Our study found that drug expenditures account for a greater proportion of the total direct cost of treatment of schizophrenia in Taiwan compared with other developed countries. The total percentage of direct costs of schizophrenia incurred by drug therapy was 25.7 percent ($28.9 million) in Taiwan, compared with 4.3 percent in Canada (
5), 2.3 percent in the United States (
6), 5.4 percent in Belgium (
7), and 4 percent in the United Kingdom (
8). Although our data are more recent than those from these other countries, the cost of the newer, more expensive antipsychotic drugs still cannot explain this substantial difference. A possible explanation is the effects of low physician fees and hospital room costs in Taiwan.
Reimbursement for schizophrenia treatment has increasingly been the subject of debate in Taiwan. The BNHI set criteria restricting psychiatrists from prescribing the expensive new-generation antipsychotics to all patients, despite evidence that these agents are cost-effective, especially for lifelong treatment. We suspect that if the BNHI removes this drug therapy restriction, the high cost of admission and perhaps even total schizophrenia-related expenditures will be reduced.
The fact that we used the catastrophic illness database as our data source was associated with certain limitations.
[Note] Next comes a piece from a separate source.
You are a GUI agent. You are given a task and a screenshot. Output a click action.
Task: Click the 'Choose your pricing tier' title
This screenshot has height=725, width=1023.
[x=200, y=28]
Although cost sharing for patients categorized as having a catastrophic illness is waived, some patients have not applied for catastrophic illness status because of the cultural stigma associated with schizophrenia. Thus the numbers of patients with schizophrenia and the national cost of the treatment of schizophrenia would have been higher in our study if this stigma did not exist.
Conclusions
This cost-of-illness study illustrated how resources are utilized for the treatment of disease and is the first attempt at using the national health insurance claims data to estimate the costs associated with treating schizophrenia in Taiwan. Our treatment cost estimates are at the lower end of the scale in estimating the true cost of this disease. We expect that future studies will investigate the benefits of treatment to both patients and caregivers.
Acknowledgments
This study was funded by grant NSC 89-2314-B-010-060 from the Taiwan National Science Council. The authors thank Hong-Shiow Yeh, M.D., and Chen-Jee Hong, M.D., from the department of psychiatry at the Taipei Veterans' General Hospital in Taipei, Taiwan, for their assistance during the data collection period.